This Purdue Global professor brings her calling to the online classroom
For me, working in psychology and concentrating on addiction and trauma was driven by a personal motto of mine: “Go back and get the others.”
I’ve been sober just over 23 years now, but I knew there were other people out there still in the depths of it, and there are still families seeing their loved ones suffer. Being able to make that life-changing difference for others — that’s what started me down this path.
I teach full time now. Sometimes I miss working directly with patients, but I love having a hand in shaping the next generation of counselors. The ones coming up next, we’re going to turn the field over to them, and I want to do it right. I’m passionate about this field, and handing it over is a huge responsibility. I want to make sure those who are going to be helping others feel prepared to do it.

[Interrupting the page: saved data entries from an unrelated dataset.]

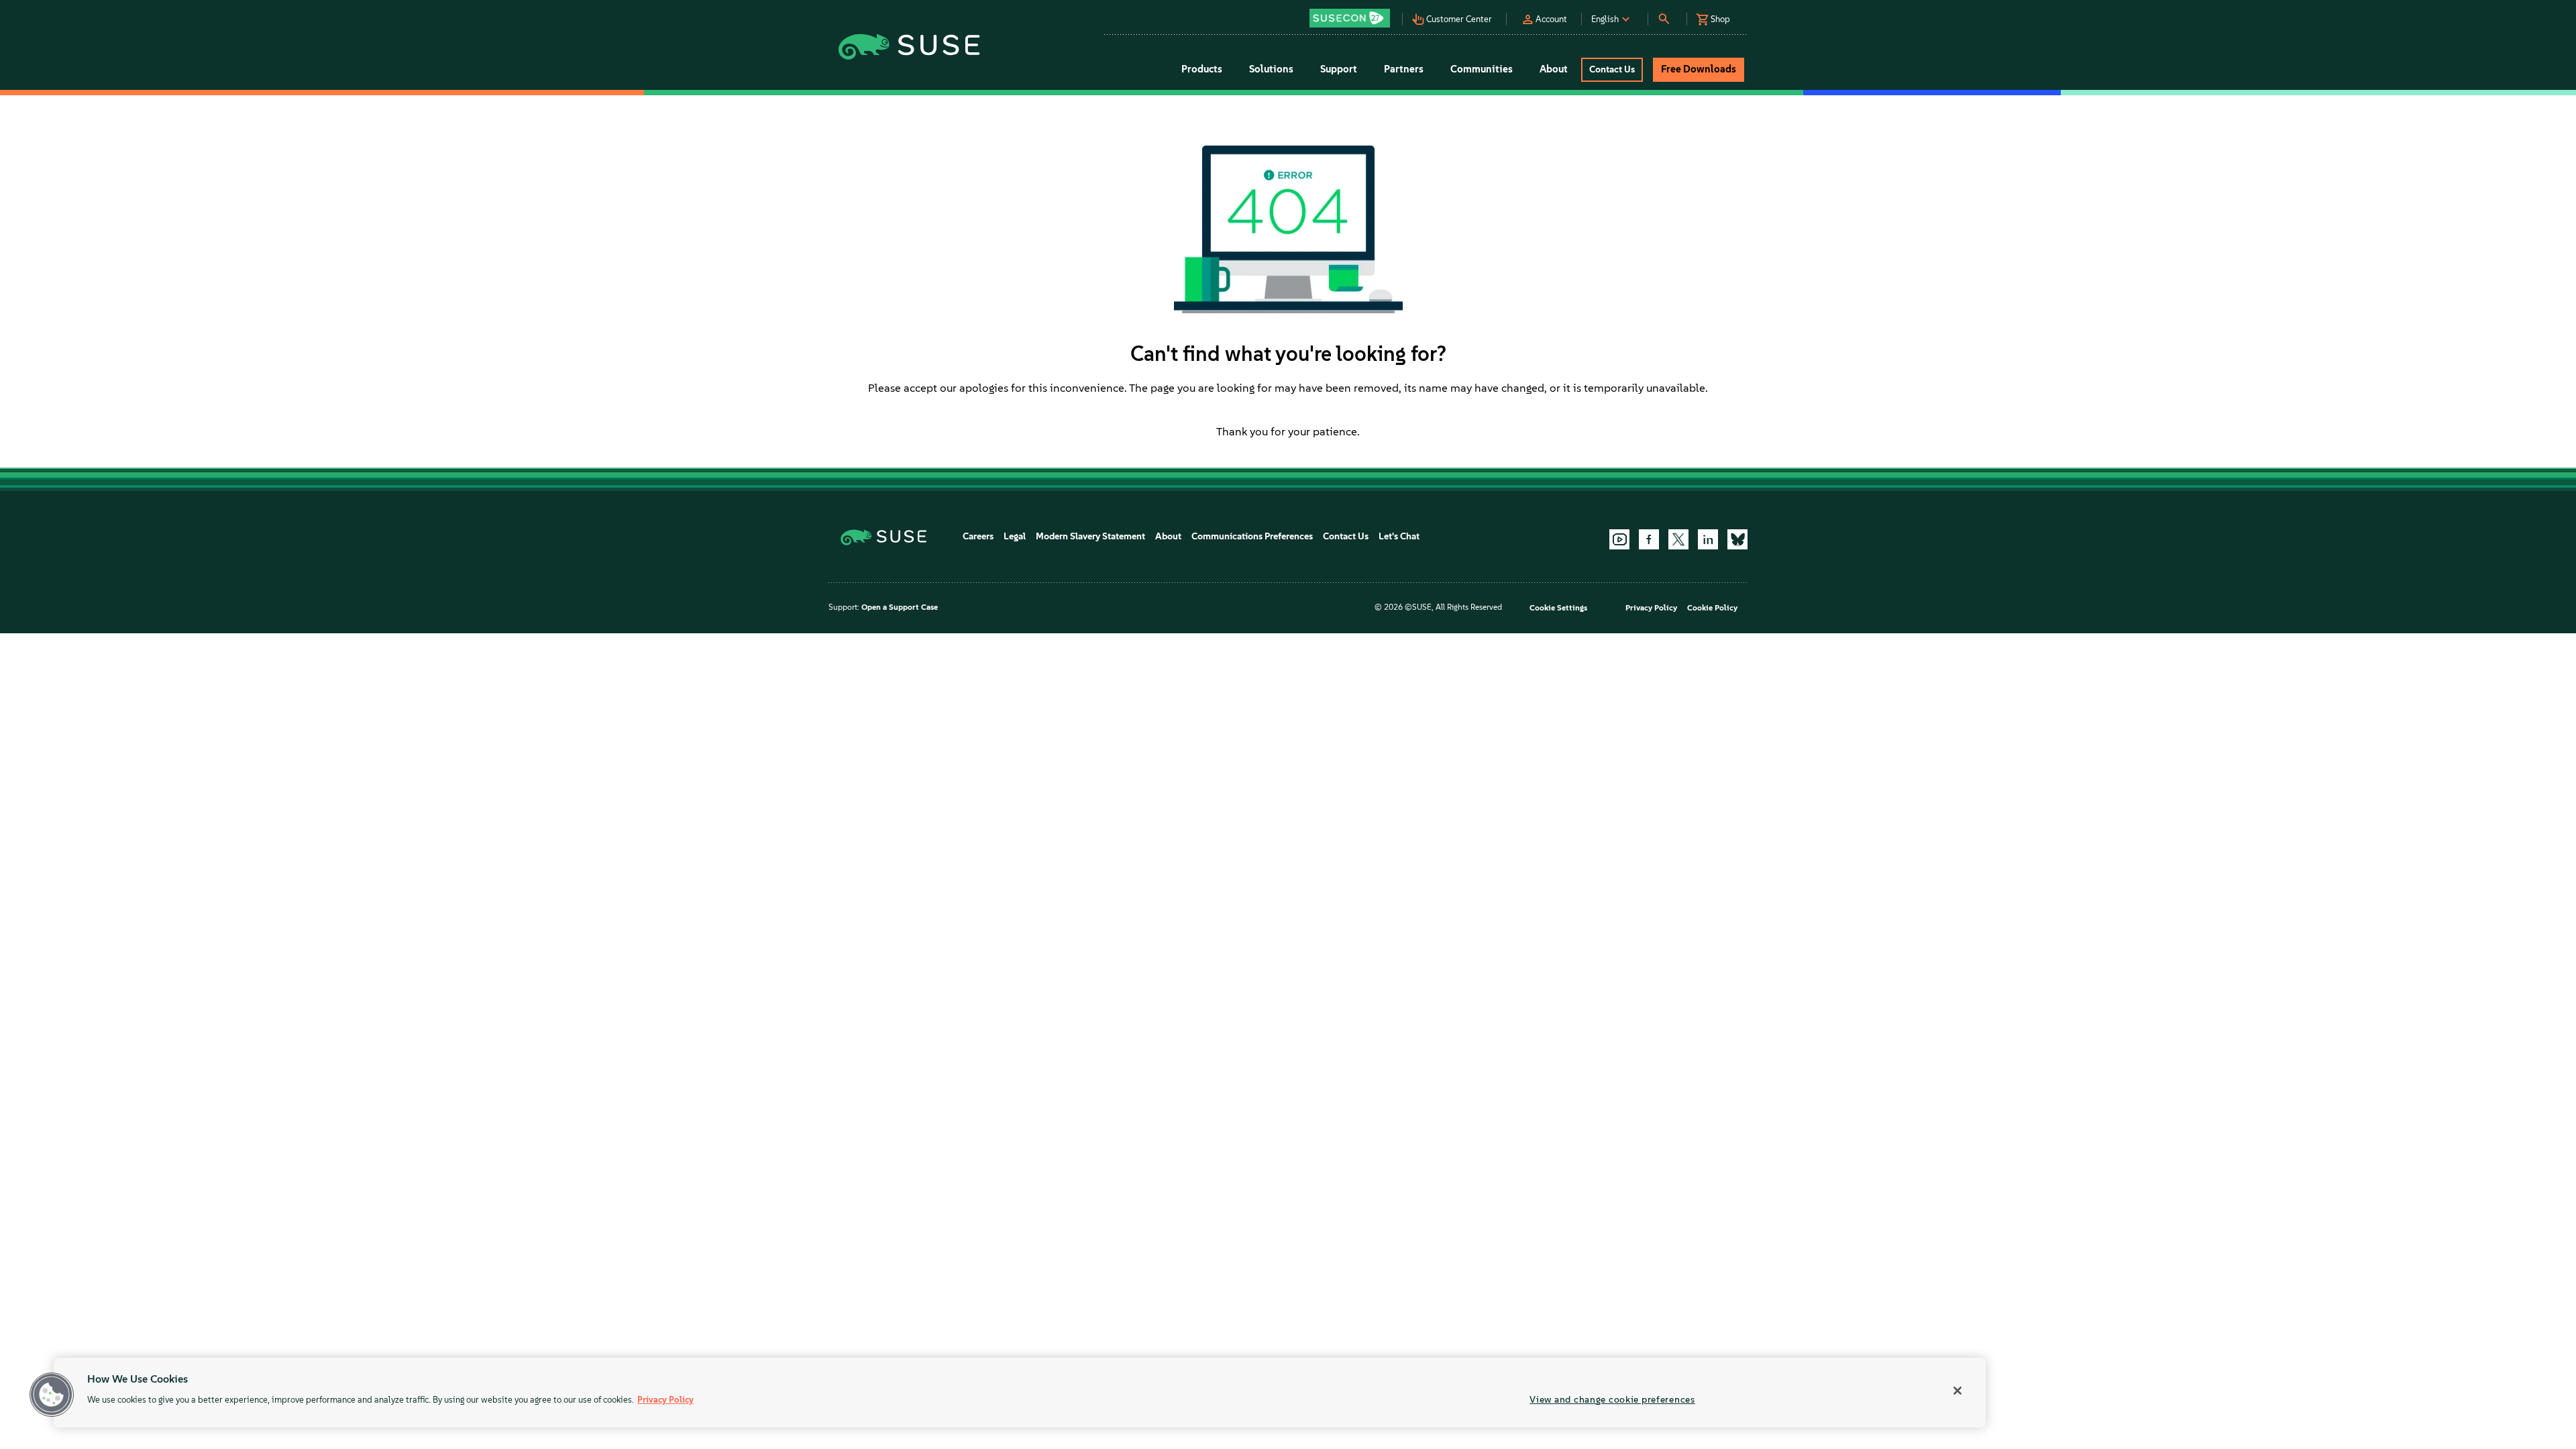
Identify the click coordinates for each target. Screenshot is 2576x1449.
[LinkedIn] (1708, 539)
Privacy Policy (1651, 607)
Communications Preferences (1252, 536)
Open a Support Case (899, 607)
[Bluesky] (1737, 539)
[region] (1020, 1393)
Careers (978, 536)
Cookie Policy (1712, 607)
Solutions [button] (1271, 69)
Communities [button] (1481, 69)
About (1168, 536)
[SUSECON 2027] (1349, 18)
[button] (1353, 14)
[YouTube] (1619, 539)
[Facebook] (1649, 539)
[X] (1678, 539)
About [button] (1554, 69)
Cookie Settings (1558, 607)
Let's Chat (1399, 536)
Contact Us (1345, 536)
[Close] (1957, 1390)
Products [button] (1201, 69)
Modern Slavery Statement (1090, 536)
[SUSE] (888, 536)
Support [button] (1338, 69)
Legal (1015, 536)
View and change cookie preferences (1612, 1399)
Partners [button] (1404, 69)
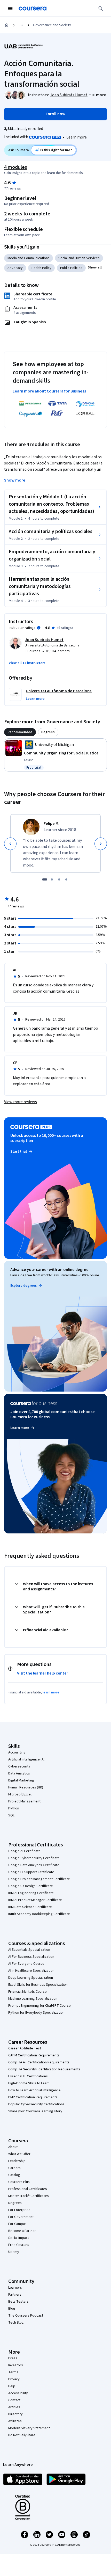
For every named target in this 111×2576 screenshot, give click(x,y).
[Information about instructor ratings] (39, 628)
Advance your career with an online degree (49, 1269)
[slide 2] (52, 879)
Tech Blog (16, 2322)
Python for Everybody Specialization (36, 2012)
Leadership (17, 2161)
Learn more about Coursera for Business (49, 391)
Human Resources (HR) (25, 1787)
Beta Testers (18, 2301)
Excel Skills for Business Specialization (38, 1984)
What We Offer (19, 2154)
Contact (14, 2400)
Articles (14, 2407)
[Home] (6, 25)
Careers (14, 2168)
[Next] (100, 844)
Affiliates (15, 2421)
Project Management (24, 1801)
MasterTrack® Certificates (28, 2196)
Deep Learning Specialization (30, 1977)
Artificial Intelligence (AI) (26, 1759)
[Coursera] (32, 8)
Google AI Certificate (24, 1851)
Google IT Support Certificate (31, 1872)
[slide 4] (66, 879)
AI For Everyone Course (26, 1963)
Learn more (76, 137)
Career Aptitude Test (24, 2048)
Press (12, 2358)
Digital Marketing (21, 1780)
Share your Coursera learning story (35, 2111)
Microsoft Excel (19, 1794)
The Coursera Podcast (25, 2315)
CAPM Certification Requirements (34, 2055)
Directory (15, 2414)
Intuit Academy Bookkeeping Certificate (39, 1914)
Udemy (13, 2251)
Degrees (15, 2203)
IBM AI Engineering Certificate (31, 1893)
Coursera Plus (19, 2182)
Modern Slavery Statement (29, 2428)
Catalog (14, 2175)
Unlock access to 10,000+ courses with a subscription (46, 1138)
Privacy (14, 2379)
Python (13, 1808)
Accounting (17, 1752)
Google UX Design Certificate (30, 1886)
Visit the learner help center (42, 1673)
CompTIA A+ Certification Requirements (38, 2062)
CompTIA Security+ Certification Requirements (44, 2069)
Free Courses (18, 2244)
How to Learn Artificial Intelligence (34, 2090)
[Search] (100, 8)
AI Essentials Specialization (29, 1949)
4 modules (15, 167)
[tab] (20, 732)
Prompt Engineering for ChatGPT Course (39, 2005)
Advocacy (15, 268)
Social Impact (18, 2237)
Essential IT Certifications (28, 2076)
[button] (97, 95)
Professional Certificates (27, 2189)
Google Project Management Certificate (39, 1879)
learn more (51, 1692)
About (13, 2147)
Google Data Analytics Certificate (33, 1865)
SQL (11, 1815)
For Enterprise (19, 2210)
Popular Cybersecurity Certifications (36, 2104)
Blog (11, 2308)
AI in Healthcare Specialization (31, 1970)
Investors (15, 2365)
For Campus (17, 2223)
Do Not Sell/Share (21, 2435)
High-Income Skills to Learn (29, 2083)
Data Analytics (19, 1773)
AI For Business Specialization (31, 1956)
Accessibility (18, 2393)
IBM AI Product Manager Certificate (35, 1900)
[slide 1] (44, 879)
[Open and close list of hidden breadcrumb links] (21, 25)
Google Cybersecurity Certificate (34, 1858)
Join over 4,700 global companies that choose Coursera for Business (52, 1414)
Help (11, 2386)
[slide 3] (59, 879)
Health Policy (41, 268)
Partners (14, 2294)
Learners (15, 2287)
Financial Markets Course (27, 1991)
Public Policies (71, 268)
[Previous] (10, 844)
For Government (21, 2217)
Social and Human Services (79, 258)
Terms (13, 2372)
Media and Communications (28, 258)
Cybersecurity (19, 1766)
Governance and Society (52, 25)
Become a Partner (22, 2230)
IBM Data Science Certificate (30, 1907)
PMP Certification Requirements (33, 2097)
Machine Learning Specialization (32, 1998)
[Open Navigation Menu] (10, 8)
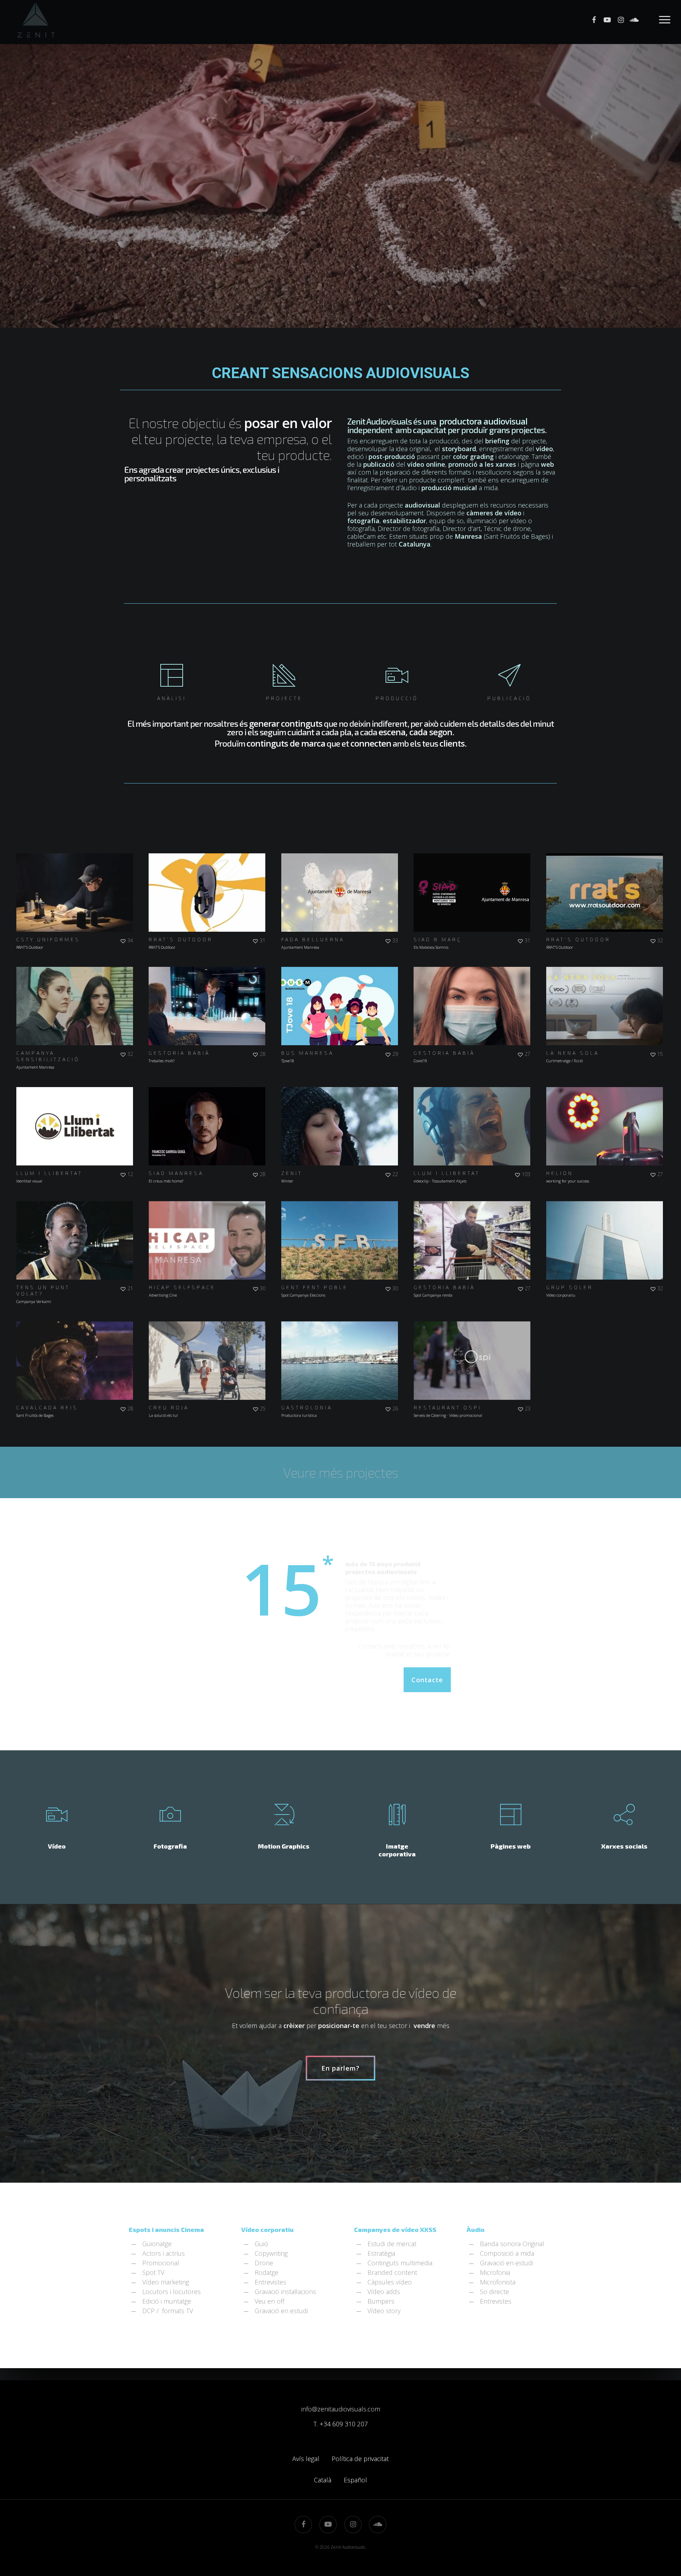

I’m passionate about this field, and handing it over [to the next generation] is a huge responsibility. I want to make sure those who are going to be helping others feel prepared to do it.Lynda Mitton
Professor, Purdue Global
Teaching adult learners through Purdue Global is a unique experience. One of the things I love about teaching them is what they bring to the classroom — what they know. They have such a range of experiences. Some are already working in entry-level positions, and they’re able to share their experience in the discussions and seminars in the classroom. In any discipline, having some career experience is helpful because students collaborate, share their experiences in different areas and discuss how all of this comes together and benefits them, their future clients and their communities.
Plus, it means something to me personally. My dad was an adult learner, too. When he went back to school, he and my mom had to pick up our family and move across the country. He went to school full time and worked two jobs. My mom was a stay-at-home mom. Sometimes the stress was so cumulative, and you know when you get so sleep-deprived, you just can’t think right. When he was two weeks — two weeks! — from graduation, even though he was that close, he reached a point where he just said, “I can’t. I can’t finish.”
Now, my mom rarely crossed my dad. But this was the one time she did. She said, “Oh, no you don’t. You didn’t take us through all of that just to quit now.” She literally sent him to bed. She called in to school, she called in to work for him, and he slept for two days straight. Then he got up and finished strong.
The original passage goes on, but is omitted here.